**Excerpt to read**
-- start --
May 2, 2023 | 8 min read

The platform’s head of sustainability tells The Drum how it plans to help consumers make better choices and participate in the circular economy.

Klarna

Klarna’s recent partnership with Reddit encourages customers to make sustainable purchases / Klarna

After three years on the sustainability team at Zalando, Salah Said made the move to ‘buy now, pay later’ platform Klarna in 2021 to become its head of sustainability. “It’s been a journey so far, but Klarna is a very fast-paced company so it’s been great to see progress so quickly."

He explains at the start of Klarna’s climate journey it started off with the basics, from materiality analysis to ESG reporting (which the platform has been doing since 2017) and "quickly identifying the low-hanging fruits.”

Sustainability has now become an integral part of Klarna, he says: “From our own carbon footprint to enabling our customers to make more sustainable choices.”

But Said goes on to highlight there are difficulties in decarbonizing a pre-existing business model. “Some companies are inherently more sustainable from the start. If you look at us compared to manufacturing companies, we have relatively low emissions. So our sustainability perspective has to focus on the fact that we have150 million global active consumers and over 500 000 global retail merchants.”

These emissions that fall outside a company’s internal operations, but extend beyond its value chain are the difficult Scope 3 emissions that brands will often struggle to identify and neglect to tackle.
-- end --
**Job A**
Answer these questions from the article on Klarna's sustainability work:
(i) At which company did Salah Said work on the sustainability team before joining Klarna?
(ii) Since what year has Klarna been doing ESG reporting?
(iii) Which company does the image caption name as Klarna's recent partner?
**Job B**
Retype the stretch of the article on Klarna's sustainability work from "These emissions that" through "neglect to tackle.".
The data are separate material and have no connection to the article on Klarna's sustainability work.

**Material**
-- start --
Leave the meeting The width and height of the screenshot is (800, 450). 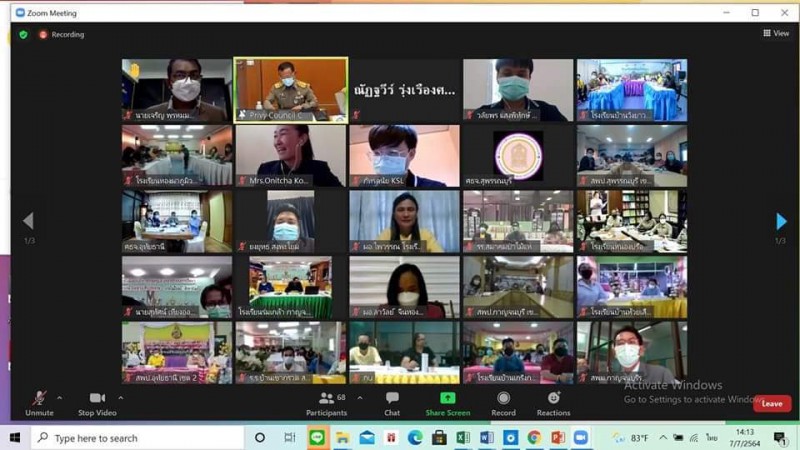pyautogui.click(x=771, y=404)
-- end --
**Written reply A**
(i) Zalando
(ii) 2017
(iii) Reddit

**Written reply B**
These emissions that fall outside a company’s internal operations, but extend beyond its value chain are the difficult Scope 3 emissions that brands will often struggle to identify and neglect to tackle.